January 3, 2014
How to Make Your Resolution Last

It is that time of year again: time to set goals to create a new you. Ditch those old habits, create new ones, lose weight, save money, stop doing this, and start doing that. Unfortunately, the stereotype of resolutions is that they do not last. We all have that friend who resolves to make a change. After three weeks of effort they realize that it is a lot of work to maintain the change, their motivation drops, and they end up quitting. Has this ever happened to you? Why did it happen?

Let’s change this around a little bit: instead of resolving to hit a goal, resolve to make a couple small changes. If you resolve to achieve a goal, you are likely to take massive action. Massive action is awesome if you are emotionally charged to achieve your goal, but if you are not fully invested, a couple small changes are much easier to maintain than a lot of drastic changes.

If you commit to exercising for 90 minutes a day, 6 days per week, in order to reach your goal, you will soon be thinking about other things you can do with your time.

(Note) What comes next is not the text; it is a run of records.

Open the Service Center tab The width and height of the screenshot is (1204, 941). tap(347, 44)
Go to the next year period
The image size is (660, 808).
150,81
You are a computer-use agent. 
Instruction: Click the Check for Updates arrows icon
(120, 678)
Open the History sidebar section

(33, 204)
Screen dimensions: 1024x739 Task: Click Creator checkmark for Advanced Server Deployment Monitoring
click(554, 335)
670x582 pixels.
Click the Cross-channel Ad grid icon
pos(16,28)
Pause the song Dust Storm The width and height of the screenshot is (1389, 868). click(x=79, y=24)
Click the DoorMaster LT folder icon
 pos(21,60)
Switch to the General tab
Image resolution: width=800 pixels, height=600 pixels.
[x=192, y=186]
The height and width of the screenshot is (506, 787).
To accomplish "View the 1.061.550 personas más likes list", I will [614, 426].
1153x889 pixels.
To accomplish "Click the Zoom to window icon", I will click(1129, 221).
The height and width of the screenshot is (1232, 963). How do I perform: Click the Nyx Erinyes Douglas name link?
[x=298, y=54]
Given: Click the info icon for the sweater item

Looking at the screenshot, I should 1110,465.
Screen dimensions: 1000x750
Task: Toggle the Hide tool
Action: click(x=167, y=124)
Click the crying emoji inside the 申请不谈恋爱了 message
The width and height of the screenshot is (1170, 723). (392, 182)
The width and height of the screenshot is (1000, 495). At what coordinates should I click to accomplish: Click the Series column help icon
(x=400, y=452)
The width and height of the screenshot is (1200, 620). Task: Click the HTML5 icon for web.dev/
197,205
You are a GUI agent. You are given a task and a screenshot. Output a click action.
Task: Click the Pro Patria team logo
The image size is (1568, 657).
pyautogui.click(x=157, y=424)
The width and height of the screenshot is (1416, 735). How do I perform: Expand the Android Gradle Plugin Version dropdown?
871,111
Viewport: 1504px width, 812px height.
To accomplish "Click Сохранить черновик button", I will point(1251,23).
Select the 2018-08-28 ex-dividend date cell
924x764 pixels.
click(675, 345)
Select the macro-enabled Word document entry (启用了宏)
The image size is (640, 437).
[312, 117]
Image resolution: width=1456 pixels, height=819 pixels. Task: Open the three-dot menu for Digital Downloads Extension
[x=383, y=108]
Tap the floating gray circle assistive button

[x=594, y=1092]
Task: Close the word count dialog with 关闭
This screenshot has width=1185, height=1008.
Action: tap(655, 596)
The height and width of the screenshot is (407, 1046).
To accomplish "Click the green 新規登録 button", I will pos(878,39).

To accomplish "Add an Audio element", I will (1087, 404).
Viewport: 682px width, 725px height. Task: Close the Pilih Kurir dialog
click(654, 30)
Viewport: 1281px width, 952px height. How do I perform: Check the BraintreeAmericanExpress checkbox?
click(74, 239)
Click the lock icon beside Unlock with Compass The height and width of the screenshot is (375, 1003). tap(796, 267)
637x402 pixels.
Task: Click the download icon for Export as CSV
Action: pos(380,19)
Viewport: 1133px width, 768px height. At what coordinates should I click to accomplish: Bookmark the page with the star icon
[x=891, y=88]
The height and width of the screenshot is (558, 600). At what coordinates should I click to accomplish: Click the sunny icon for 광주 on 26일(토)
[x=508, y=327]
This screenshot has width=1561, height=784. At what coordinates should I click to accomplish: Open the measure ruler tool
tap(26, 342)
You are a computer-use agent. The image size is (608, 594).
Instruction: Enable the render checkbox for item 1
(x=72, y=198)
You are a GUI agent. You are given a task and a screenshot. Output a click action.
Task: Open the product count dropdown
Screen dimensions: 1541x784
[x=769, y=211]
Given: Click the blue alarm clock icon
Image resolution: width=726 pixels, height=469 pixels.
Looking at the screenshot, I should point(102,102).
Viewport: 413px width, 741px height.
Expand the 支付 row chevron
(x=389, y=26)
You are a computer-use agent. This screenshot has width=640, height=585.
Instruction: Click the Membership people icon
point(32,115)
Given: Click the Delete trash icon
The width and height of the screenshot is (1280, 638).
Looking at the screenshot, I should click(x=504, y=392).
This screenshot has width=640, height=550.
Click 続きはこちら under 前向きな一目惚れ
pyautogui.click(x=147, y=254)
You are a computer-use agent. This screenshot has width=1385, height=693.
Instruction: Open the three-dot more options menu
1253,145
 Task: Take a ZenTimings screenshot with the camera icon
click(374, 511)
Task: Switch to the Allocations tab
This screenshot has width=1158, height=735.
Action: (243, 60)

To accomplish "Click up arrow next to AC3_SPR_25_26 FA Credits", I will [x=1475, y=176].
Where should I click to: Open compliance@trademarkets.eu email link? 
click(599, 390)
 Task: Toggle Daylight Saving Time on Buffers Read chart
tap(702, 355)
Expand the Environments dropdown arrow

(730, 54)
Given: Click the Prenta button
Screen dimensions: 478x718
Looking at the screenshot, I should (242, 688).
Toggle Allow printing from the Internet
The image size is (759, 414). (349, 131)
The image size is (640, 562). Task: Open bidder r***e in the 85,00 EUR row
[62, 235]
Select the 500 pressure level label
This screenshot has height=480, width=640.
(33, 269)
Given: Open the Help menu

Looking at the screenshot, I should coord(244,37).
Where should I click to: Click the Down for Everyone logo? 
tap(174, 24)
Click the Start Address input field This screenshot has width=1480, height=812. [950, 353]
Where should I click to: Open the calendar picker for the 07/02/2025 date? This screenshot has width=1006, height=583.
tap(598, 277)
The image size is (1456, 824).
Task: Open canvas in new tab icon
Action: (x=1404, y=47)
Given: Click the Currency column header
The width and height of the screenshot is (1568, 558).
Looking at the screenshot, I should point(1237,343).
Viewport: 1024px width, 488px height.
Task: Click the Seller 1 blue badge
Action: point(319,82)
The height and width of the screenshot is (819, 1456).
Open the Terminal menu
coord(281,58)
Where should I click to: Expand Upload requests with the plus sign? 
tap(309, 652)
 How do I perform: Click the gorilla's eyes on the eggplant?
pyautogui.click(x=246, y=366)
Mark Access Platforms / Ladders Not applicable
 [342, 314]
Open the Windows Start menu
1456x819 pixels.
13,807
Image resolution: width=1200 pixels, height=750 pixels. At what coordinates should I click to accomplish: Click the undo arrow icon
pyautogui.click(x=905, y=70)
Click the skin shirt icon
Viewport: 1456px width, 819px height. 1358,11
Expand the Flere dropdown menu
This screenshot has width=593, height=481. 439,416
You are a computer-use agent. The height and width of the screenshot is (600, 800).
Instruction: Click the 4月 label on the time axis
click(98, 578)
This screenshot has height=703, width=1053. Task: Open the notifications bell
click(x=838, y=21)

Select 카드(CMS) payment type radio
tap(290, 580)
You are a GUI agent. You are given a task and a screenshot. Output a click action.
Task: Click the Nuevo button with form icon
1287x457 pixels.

I mean, if it is going to take you 90 minutes per workout, there surely has to be something else you can do with that time. Eventually, a 90 minute commitment per day will lose out to the other competing factors in your life. However, if you commit to crushing a workout for 30 or 45 minutes 3-5 times per week, you are much more likely to stick with it.

The same goes for eating. If you commit to eating “perfectly” then the time when you inevitably eat a cheat meal, you are much more likely to feel failure and just quit. Quitting is lame, and you can avoid putting yourself in that situation by simply changing your resolution from achieving goals to making small changes.

Instead of trying to hit a goal of losing 30 pounds, make a commitment to exercising 3 times per week for at least 45 minutes, and instead of choosing to eat perfectly until the day you die, just choose to eat vegetables every day. These small changes are more manageable and will still help you achieve the same goal. There are two ways to think of this:

1. You can choose a goal to think about and make the necessary habit changes.
2. You can choose to make habit changes that lead you to your goal.

If you have not been successful with option 1, give number 2 a try. Habits are the key to your long term success. Focus on them and you will achieve what you wish.